医師として東京で暮らす斎藤茂吉は「母、危篤」の報に、夜汽車で郷里・山形に向かう。〈みちのくの母のいのちを一目(ひとめ)見ん一目見んとぞいそぐなりけれ〉。切迫した息遣いが聞こえるようである
夜行列車に乗る人の鼓動を速めるのは焦燥や憂悶(ゆうもん)だけではない。井沢八郎さんが「ああ上野駅」で〈人生があの日ここから始まった〉と歌ったように、希望に胸を弾ませて駅に降り立った人もいただろう
東京と九州を結ぶ寝台特急「富士」「はやぶさ」がきのうの出発便を最後に廃止され、半世紀の歴史に幕をおろした。東京駅発のブルートレインは姿を消すことになる。約3000人の鉄道ファンに見送られてホームを離れる列車をテレビで眺め、遠い記憶をつむいだ方もあったに違いない
1年ほど前、「はやぶさ」で熊本を訪ねた。
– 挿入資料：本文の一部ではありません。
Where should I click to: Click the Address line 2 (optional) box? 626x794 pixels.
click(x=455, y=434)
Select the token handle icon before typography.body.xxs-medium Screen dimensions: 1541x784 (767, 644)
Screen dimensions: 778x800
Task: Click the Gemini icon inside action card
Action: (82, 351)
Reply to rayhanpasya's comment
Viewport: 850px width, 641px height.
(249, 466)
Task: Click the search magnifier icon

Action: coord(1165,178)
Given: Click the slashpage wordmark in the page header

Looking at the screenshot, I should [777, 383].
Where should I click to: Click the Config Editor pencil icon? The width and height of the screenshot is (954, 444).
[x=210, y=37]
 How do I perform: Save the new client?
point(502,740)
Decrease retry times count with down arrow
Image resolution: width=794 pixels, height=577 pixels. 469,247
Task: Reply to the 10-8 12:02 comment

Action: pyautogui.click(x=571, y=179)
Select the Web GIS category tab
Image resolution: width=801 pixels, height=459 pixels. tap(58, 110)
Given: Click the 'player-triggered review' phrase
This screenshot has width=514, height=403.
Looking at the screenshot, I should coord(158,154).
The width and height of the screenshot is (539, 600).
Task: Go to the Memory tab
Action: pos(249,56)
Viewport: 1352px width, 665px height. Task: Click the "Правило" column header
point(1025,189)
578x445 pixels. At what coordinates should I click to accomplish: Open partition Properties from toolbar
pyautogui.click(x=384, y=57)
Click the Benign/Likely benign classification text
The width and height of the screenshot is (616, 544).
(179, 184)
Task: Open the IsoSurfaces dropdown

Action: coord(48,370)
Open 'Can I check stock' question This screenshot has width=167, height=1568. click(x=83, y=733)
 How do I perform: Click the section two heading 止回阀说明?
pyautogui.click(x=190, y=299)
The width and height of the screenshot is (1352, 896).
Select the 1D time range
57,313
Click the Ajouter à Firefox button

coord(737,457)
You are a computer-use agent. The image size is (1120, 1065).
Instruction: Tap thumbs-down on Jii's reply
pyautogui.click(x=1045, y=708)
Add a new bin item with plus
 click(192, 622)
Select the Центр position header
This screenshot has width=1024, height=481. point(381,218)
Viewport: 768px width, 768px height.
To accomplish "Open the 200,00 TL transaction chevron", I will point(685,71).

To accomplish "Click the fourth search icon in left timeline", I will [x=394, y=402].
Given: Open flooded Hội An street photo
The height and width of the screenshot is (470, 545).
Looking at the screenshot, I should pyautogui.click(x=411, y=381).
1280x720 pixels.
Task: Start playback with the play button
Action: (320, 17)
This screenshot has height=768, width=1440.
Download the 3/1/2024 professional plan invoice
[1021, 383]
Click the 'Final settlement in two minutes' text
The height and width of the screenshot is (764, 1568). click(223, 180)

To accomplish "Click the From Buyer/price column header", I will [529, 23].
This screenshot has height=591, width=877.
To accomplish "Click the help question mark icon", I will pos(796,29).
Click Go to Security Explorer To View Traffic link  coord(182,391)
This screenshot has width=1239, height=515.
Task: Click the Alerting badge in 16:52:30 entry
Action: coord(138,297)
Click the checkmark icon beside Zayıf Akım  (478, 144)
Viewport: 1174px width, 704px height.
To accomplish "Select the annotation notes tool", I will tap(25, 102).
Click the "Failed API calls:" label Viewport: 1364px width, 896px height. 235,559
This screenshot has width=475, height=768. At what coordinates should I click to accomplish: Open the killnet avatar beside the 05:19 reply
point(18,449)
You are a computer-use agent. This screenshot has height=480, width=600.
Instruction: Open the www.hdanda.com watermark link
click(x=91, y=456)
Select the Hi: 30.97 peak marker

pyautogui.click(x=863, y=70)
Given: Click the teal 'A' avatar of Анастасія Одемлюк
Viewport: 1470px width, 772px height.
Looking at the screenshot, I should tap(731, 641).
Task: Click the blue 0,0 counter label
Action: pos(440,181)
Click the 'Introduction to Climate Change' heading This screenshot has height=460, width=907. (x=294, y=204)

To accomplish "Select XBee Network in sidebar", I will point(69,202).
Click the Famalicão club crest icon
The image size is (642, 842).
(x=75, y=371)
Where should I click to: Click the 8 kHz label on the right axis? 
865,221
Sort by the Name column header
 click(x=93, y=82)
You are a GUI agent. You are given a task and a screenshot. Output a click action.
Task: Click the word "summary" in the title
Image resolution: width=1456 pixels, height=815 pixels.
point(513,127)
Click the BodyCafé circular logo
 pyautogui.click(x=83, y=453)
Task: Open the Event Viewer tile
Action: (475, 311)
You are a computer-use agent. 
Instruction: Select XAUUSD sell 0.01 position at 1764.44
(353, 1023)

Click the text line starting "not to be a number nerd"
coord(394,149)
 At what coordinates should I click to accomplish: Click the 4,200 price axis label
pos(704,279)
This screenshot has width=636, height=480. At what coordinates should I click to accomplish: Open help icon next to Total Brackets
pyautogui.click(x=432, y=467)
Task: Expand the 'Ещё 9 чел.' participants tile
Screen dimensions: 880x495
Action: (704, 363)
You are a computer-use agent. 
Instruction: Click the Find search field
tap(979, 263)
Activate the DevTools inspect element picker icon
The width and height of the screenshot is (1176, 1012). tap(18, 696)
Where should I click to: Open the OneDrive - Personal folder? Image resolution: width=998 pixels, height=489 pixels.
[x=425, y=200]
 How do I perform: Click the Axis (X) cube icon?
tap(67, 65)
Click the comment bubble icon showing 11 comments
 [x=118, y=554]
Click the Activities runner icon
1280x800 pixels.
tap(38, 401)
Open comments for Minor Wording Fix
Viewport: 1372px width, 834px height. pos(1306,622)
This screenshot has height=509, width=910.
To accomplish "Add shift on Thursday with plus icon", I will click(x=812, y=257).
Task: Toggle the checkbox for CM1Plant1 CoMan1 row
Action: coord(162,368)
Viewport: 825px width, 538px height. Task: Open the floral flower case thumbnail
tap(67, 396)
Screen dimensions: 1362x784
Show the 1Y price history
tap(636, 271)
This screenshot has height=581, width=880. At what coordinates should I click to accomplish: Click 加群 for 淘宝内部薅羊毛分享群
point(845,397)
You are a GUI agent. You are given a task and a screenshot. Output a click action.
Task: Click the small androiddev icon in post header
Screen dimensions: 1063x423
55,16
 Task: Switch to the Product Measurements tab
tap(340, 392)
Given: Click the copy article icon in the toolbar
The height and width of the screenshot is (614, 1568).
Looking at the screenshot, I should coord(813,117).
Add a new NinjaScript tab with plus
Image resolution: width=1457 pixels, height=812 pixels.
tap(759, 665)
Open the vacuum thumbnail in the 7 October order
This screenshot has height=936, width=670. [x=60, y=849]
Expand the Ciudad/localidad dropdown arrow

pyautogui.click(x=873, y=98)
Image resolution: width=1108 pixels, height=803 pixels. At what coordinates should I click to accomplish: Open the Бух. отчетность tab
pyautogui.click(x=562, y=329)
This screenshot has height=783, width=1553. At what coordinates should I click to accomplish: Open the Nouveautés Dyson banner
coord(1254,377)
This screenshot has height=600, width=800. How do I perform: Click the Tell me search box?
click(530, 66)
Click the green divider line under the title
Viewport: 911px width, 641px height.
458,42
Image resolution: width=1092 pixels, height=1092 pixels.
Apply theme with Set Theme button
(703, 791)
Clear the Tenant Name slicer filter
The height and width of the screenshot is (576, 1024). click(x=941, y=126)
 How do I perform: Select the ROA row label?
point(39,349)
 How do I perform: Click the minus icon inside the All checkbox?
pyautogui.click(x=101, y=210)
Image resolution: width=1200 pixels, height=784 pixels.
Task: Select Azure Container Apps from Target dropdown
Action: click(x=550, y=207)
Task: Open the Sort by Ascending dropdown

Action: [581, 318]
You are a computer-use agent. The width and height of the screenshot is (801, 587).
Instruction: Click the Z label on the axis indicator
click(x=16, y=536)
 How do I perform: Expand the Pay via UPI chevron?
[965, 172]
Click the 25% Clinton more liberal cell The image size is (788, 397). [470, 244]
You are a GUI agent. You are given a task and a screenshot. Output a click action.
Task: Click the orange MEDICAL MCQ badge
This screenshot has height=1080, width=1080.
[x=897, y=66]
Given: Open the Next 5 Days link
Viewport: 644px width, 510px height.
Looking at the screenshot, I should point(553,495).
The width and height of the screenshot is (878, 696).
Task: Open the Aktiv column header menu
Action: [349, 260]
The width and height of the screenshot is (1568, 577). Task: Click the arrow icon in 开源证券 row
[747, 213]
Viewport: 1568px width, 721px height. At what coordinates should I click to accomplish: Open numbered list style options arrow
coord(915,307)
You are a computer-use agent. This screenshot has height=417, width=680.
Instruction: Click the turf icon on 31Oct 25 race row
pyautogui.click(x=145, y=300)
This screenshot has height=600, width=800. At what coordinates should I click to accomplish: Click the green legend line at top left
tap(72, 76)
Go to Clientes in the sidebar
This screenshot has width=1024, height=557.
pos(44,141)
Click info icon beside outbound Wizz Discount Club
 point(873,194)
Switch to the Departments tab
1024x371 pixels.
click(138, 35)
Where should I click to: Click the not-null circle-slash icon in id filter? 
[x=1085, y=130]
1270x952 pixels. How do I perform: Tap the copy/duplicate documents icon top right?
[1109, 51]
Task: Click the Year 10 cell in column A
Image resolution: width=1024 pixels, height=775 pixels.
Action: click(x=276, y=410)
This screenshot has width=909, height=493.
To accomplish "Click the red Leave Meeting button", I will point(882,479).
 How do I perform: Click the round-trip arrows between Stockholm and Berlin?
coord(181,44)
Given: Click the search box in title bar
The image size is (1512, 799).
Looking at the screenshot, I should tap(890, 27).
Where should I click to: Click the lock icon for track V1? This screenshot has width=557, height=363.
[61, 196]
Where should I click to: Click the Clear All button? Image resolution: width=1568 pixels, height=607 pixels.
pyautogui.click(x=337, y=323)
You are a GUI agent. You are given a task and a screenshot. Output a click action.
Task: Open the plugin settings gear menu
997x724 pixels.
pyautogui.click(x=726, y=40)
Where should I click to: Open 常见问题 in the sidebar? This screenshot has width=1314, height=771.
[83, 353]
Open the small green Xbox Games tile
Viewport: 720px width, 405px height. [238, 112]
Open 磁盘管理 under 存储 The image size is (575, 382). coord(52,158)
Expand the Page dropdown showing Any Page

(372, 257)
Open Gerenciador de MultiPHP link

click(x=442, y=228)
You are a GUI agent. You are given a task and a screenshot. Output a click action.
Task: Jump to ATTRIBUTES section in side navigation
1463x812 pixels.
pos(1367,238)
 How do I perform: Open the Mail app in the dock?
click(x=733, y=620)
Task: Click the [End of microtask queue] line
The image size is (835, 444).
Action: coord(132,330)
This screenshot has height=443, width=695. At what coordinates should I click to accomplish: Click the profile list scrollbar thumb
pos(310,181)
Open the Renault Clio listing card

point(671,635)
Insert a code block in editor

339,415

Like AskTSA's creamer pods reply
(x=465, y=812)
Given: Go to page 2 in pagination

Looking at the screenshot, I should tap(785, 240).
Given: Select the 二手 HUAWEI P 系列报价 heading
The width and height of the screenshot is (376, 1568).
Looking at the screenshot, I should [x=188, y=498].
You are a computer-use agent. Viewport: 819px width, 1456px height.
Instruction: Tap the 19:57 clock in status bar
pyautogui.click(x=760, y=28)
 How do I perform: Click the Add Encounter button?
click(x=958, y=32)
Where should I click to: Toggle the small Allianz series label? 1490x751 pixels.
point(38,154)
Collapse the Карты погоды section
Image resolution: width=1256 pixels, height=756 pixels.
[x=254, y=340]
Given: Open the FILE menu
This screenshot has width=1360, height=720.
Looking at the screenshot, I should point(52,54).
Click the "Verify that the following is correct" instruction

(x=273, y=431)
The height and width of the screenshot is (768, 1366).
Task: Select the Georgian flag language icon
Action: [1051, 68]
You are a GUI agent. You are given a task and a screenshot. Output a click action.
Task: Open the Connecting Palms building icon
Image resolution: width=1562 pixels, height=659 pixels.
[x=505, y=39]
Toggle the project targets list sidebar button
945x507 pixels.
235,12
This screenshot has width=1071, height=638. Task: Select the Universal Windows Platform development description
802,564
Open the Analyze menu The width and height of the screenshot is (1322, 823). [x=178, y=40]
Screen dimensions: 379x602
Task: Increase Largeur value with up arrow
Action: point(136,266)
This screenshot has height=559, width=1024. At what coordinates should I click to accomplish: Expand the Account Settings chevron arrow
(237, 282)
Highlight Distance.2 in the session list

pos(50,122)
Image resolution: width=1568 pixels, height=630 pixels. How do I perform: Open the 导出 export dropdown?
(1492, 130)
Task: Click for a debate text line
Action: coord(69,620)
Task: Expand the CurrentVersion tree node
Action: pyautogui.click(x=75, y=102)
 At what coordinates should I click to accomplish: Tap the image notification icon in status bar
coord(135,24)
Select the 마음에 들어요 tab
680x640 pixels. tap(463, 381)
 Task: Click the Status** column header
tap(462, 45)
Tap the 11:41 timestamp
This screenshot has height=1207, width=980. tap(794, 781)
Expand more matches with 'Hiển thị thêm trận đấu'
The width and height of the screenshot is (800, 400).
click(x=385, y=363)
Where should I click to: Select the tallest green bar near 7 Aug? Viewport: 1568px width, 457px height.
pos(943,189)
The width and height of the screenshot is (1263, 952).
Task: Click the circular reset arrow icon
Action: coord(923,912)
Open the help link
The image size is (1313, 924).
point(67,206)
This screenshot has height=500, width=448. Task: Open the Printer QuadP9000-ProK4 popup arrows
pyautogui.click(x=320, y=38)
東京から片道18時間、食堂車も車内販売もない夜をただ揺られつつ、過去に向かって時間を旅しているような不思議な感覚に包まれたのを覚えている
憂いや、悲しみや、希望の詰まった旅行かばんを置くのに、あの狭い寝台の枕元ほど似合う場所はほかにないのかも知れない。